YOUR GOAL:
Within the material below, how many lines carry the word "option"? State only the number.

EXERCISE MATERIAL:
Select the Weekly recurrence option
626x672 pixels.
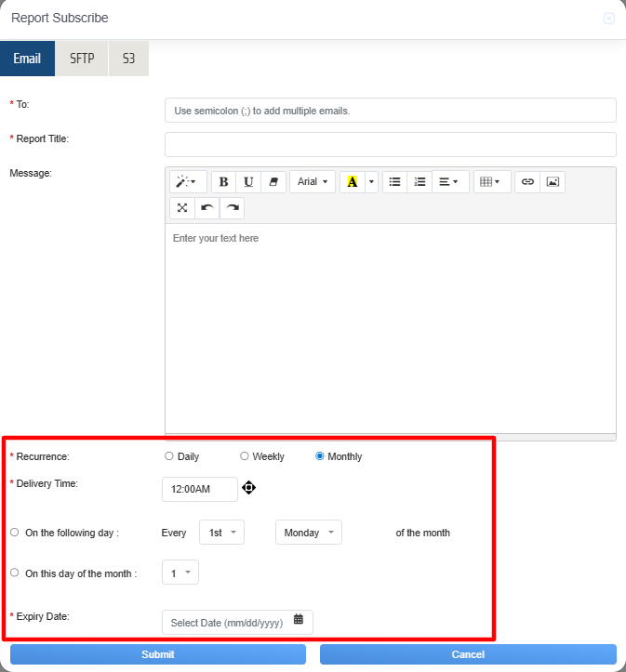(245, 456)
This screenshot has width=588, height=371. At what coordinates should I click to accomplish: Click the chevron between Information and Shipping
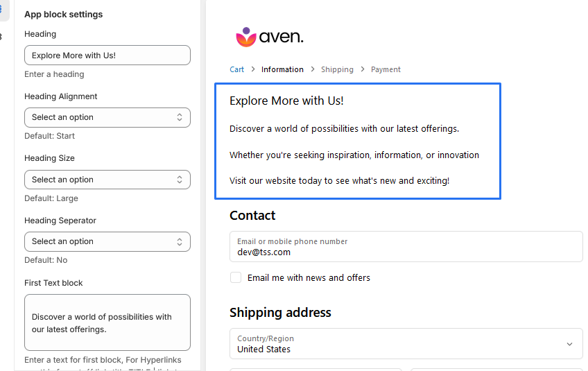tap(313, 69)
--
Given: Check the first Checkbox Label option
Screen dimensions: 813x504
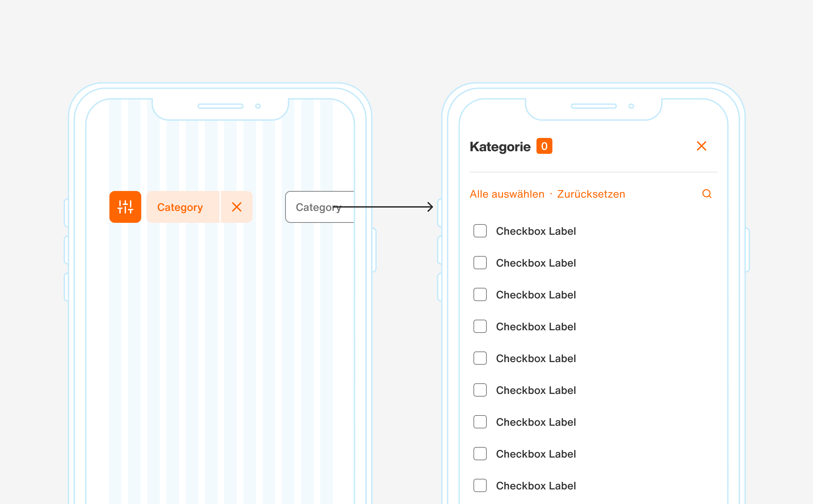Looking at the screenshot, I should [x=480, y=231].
==
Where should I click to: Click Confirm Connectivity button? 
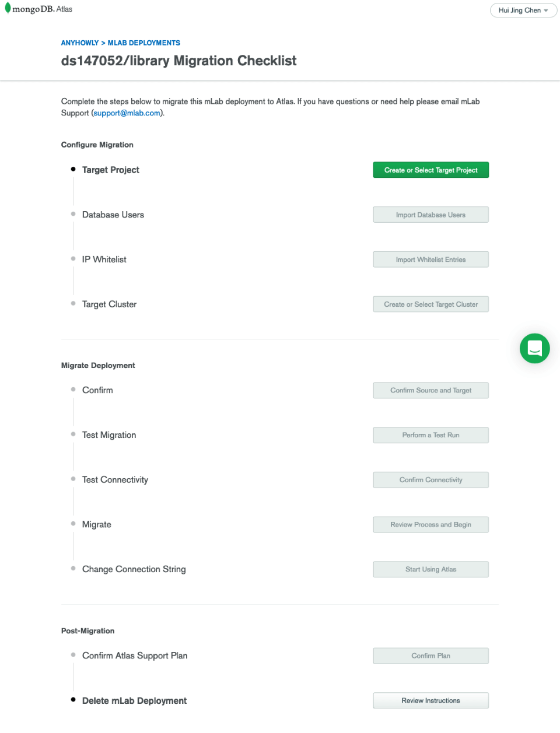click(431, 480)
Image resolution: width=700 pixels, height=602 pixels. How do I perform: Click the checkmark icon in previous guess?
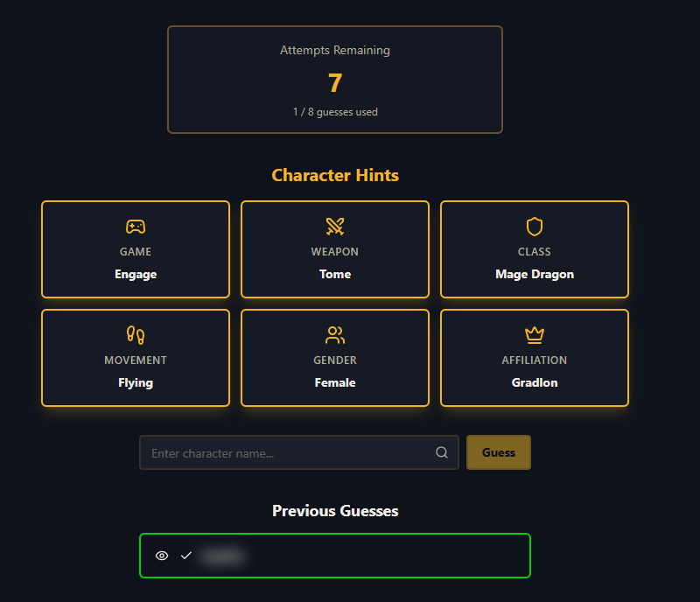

PROBLEM SOLUTION:
2